Telegram’s supercharged fundraising has become the most visible and perhaps most lucrative example of an ICO. The company has taken in $850 million during the past two months from some of the biggest venture capital firms in Silicon Valley, and it is now aiming to raise another $850 million over the next month or so. A third $850 million round is in the works after that, according to documents associated with the offering.

Telegram already runs a popular messaging service. It plans to use the new money to create both an online currency for ordinary people — outside the control of governments — and a new kind of global computing network, combining the attributes of existing virtual currencies like bitcoin and Ethereum.

The project is being led by one of the most vaunted but enigmatic figures in the tech world, Pavel Durov, who built the biggest social network in Russia, VKontakte, before thumbing his nose at Vladimir Putin and fleeing the country. He now hops between bases in Dubai and around Europe.

Despite Durov’s credentials, the tech world is divided on the wisdom of putting money into his fundraising campaign.

Some of Silicon Valley’s most prominent venture firms have signed up to invest in the project, including Benchmark, Sequoia, and Kleiner Perkins, according to two people briefed on the private deal who were not authorized to speak about it publicly.

But the venture capitalists who have invested the most in the virtual currency space, like Union Square Ventures, Andreessen Horowitz, Greylock and Polychain Capital, have stayed away.

“It’s a pitch that sounds good to VCs that haven’t participated but makes no sense to people that have been in the space,” said Nick Tomaino, founder of a virtual currency investment fund, 1confirmation, that did not invest in Telegram.

The most obvious reason to be skeptical of the project is that there is not even a prototype — just a 132-page paper promising what the system will look like one day. The Telegram team is promising to release the software late this year or next year.

What is more, Telegram is promising to do more than any other virtual currency and to fix the intractable problems that have plagued virtual currencies like bitcoin, such as overcoming the network’s difficulty handling all the transactions that have poured onto the network as it has become more popular.
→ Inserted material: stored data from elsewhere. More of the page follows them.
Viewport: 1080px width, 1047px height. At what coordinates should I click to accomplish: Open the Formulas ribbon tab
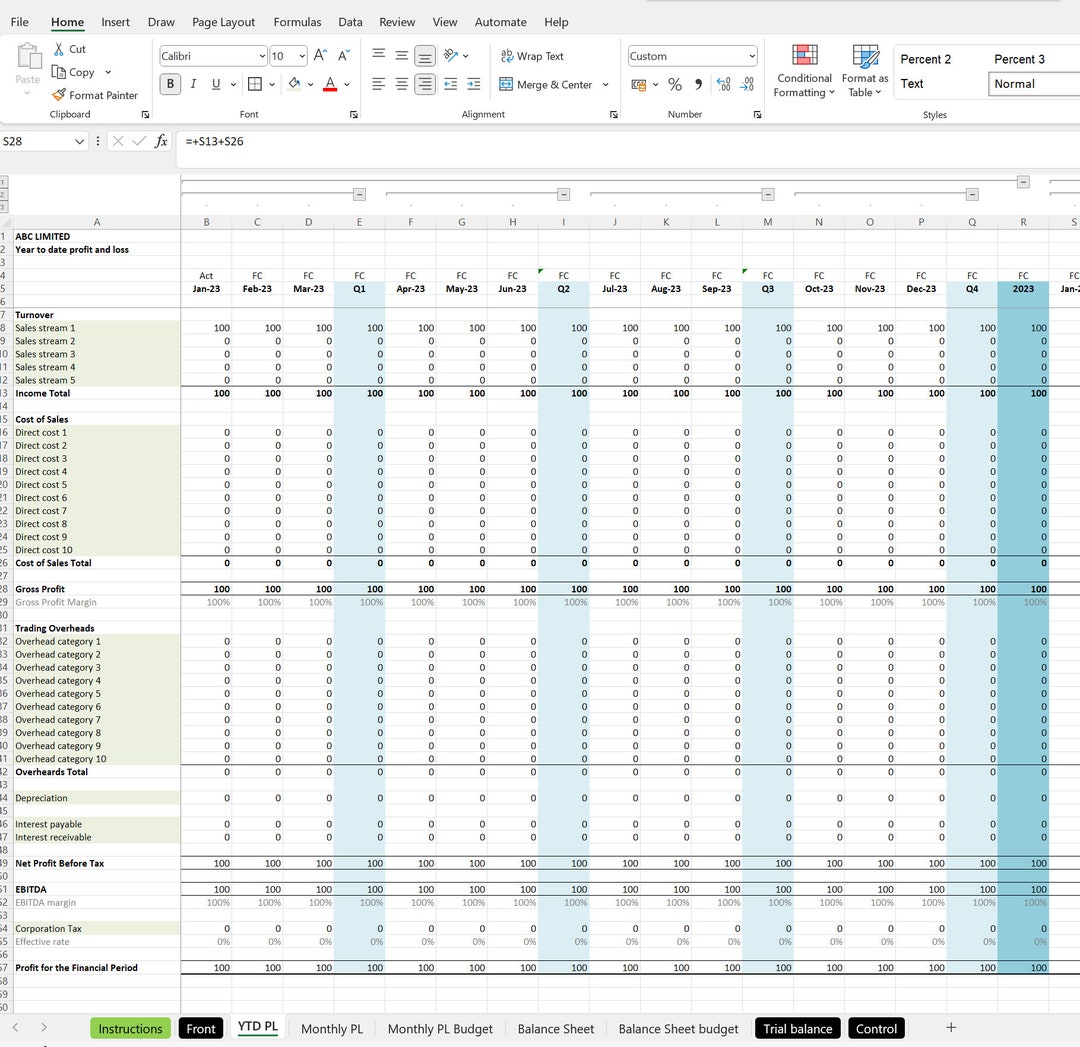tap(297, 22)
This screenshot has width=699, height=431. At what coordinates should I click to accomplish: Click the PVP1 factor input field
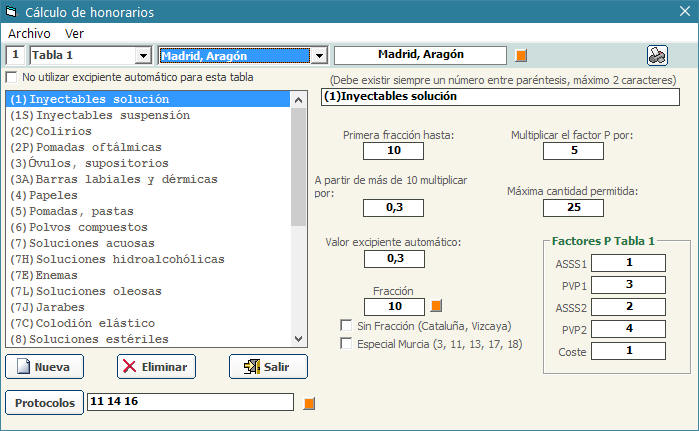(628, 285)
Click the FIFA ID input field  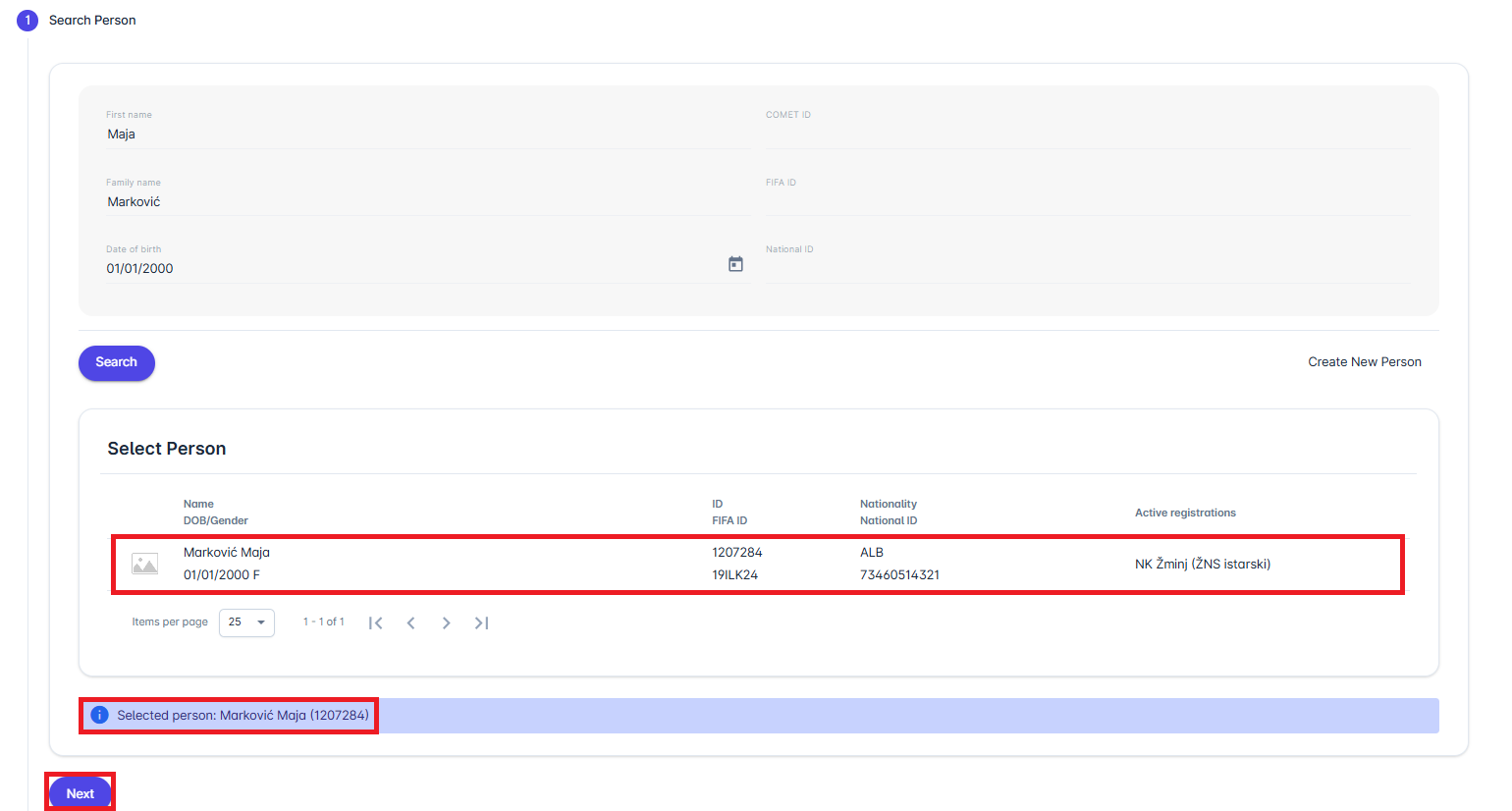click(x=1087, y=201)
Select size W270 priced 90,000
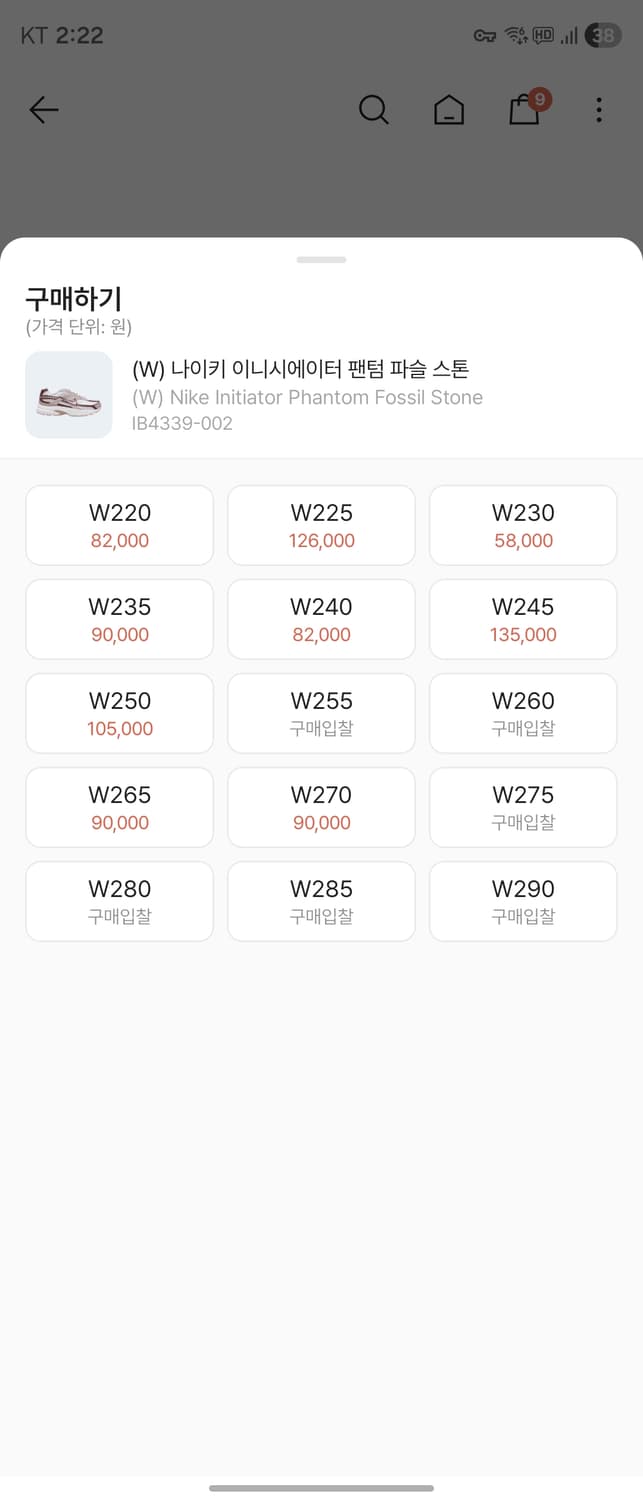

An analyst at one virtual currency-focused hedge fund, Pantera Capital, wrote a scathing essay noting that the Telegram team has given no evidence that they will be able to solve the problems that have dogged everyone else.

“I cannot, in 132 pages, gain the slightest intuition as to how to go about proving that the hard problems it needs to solve will be solved,” the analyst, Charles Noyes, wrote about the Telegram project on Medium. Telegram representatives did not respond to requests for comment.

Believers in the Telegram project have said that the company has a team of developers that have already proved themselves by building two incredibly popular tech products, VKontakte and Telegram.

Durov, a self-described libertarian, founded VKontakte in 2006, but gave up his role and his ownership stake in 2013 after Putin’s allies took control of the company.

Since then, Durov and his brother, who is said to be the technical genius behind the projects, have built Telegram into a messaging giant with nearly 200 million users. (When Facebook raised $1 billion, it already had half a billion users.)

The Telegram app has been popular in authoritarian countries because it promises that all messages are encrypted and protected from government snooping. Its pro-privacy stance has made it popular with many in the virtual currency community.

The virtual currency network that Telegram is building, known as the Telegram Open Network, or TON, would allow users of the Telegram app to send each other payments when they are not in the same country. It would be a bitcoin equivalent to the popular payment systems that messaging programs like WeChat have built.

“TON can become a VISA/Mastercard alternative for the new decentralized economy,” said a TON primer that was sent to investors. “We believe that a whole new economy saturated with goods and services sold for cryptocurrency will be born.”